Once Your Green Contractor decides a particular client is legitimate, it then takes into account the project’s location. The farther away from Your Green Contractor’s base in Colorado, the bigger the project needs to be to justify the time and costs.

Navigating widely varying regulations has been a challenge for Your Green Contractor as it expands into other states, but the company’s beginnings in Colorado has helped with that, Mendel said. Because Colorado’s rules vary by jurisdiction, the company learned from the outset to check building codes early and often.

Dealing With Newcomers

The industry is still new enough that many entrepreneurs – and their investors – often don’t know much about the business.

Mendel said he had a prospective client in Illinois ask him, “Is this product similar to mushrooms? Does it grow in a cold, damp environment?”

As in the case of the electrical lights in grow houses, Your Green Contractor has learned to ask more questions, often “Why are you doing that?” and “Have you thought about this?”

Mendel had a woman call saying she wanted to build a dispensary the size of a Wal-Mart.

“I asked, ‘Did you mean Wal-Mart or Walgreens?’” Mendel said. “She said ‘I said Wal-Mart.’”
The woman wanted to carry every marijuana strain on the planet. Mendel advised her that even if she wanted to carry every strain she didn’t need 100,000 square feet.

They couldn’t come to terms so he recommended a consultant.

While people are willing to take risks to enter the industry, Mendel said it’s surprising how little risk those same people will take when it comes to new technology. If they’ve done their research and are convinced, say, that HID lights are the best way to grow, then it’s often difficult to move them off their plan to try a new, improved lighting system, such as LED.

Mendel concedes that there is some wisdom in that. “It’s a fine line between the cutting edge and the bleeding edge,” he said.

But to gain a competitive advantage, you have to be willing to try new methods. He said companies in the cannabis industry – particularly growers – should continuously experiment with new techniques and equipment on a small scale first. If it works, then consider implementing it across your company.

Looking Forward

Since starting out in 2011, Mendel’s watched with interest as the industry has evolved. Projects are getting bigger. Owners are getting more sophisticated. He observed one operation grow from 3,000 square feet to 10,000 square feet to 50,000 square feet.

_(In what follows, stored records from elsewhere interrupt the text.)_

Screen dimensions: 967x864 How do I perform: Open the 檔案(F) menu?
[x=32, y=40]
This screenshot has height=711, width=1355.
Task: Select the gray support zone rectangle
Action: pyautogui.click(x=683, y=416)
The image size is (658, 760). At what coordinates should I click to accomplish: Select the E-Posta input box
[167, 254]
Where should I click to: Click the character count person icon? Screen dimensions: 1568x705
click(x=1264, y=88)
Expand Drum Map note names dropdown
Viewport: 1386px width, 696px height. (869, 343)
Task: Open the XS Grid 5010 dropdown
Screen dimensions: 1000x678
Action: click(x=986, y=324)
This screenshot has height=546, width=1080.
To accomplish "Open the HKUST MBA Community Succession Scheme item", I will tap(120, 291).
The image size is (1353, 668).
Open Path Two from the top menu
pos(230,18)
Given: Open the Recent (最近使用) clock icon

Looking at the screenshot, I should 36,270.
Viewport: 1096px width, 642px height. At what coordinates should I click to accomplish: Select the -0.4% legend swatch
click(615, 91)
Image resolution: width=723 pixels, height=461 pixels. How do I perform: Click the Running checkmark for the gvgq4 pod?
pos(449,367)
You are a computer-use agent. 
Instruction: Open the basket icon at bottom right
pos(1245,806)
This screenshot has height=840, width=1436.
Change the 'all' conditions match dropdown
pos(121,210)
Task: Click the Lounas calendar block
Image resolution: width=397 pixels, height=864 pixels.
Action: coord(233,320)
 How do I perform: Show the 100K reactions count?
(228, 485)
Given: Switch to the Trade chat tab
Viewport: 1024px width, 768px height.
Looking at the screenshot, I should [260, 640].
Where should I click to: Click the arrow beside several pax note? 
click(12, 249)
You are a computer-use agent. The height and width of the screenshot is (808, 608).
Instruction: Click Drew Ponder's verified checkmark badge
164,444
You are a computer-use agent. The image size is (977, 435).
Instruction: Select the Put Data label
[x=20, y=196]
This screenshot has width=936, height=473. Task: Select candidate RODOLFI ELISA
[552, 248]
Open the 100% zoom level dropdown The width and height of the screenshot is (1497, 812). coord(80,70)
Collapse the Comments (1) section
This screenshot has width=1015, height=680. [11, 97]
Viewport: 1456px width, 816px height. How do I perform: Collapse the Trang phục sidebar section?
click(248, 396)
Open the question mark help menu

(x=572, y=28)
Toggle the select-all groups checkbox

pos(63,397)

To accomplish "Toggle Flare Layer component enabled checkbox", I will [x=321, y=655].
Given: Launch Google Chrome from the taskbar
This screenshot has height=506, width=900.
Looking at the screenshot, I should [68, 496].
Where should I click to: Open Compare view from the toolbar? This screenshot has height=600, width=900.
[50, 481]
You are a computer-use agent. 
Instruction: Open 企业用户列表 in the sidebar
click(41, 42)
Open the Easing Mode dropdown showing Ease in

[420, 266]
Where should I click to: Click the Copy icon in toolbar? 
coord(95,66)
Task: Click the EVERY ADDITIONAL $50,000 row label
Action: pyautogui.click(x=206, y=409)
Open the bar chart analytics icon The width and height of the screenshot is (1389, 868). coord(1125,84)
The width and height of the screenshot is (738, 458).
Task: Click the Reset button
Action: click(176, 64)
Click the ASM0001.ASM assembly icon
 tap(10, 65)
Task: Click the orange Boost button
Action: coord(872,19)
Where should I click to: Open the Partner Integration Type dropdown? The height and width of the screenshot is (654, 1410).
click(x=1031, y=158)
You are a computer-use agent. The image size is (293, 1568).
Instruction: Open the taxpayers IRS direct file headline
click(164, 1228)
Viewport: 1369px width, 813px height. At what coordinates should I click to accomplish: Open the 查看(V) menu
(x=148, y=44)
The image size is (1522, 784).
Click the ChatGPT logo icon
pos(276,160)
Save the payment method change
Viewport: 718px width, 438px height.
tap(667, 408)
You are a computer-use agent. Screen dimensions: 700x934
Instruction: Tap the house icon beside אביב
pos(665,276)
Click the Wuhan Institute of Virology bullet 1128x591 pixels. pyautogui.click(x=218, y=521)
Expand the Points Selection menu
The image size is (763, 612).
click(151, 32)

“It’s fun for us to get to watch that kind of evolution from the inside,” he said.
He added, though, that trying to make any sort of prediction regarding the future of the industry prior to seeing who will lead the next federal administration in 2016 “is crazy.”

As the industry expands, Mendel wants to grow his business at a comfortable rate. It is certainly not going to grow faster than it can keep up from a quality standpoint, he said.

That focus on quality is a key component to his business ethics.

“We’re looking for people who are serious, not hobbyists. Not people who are looking to grow their own weed just so they can smoke it,” Mendel said. “At the end of the day, the product is a crop and it ought to be managed as one.”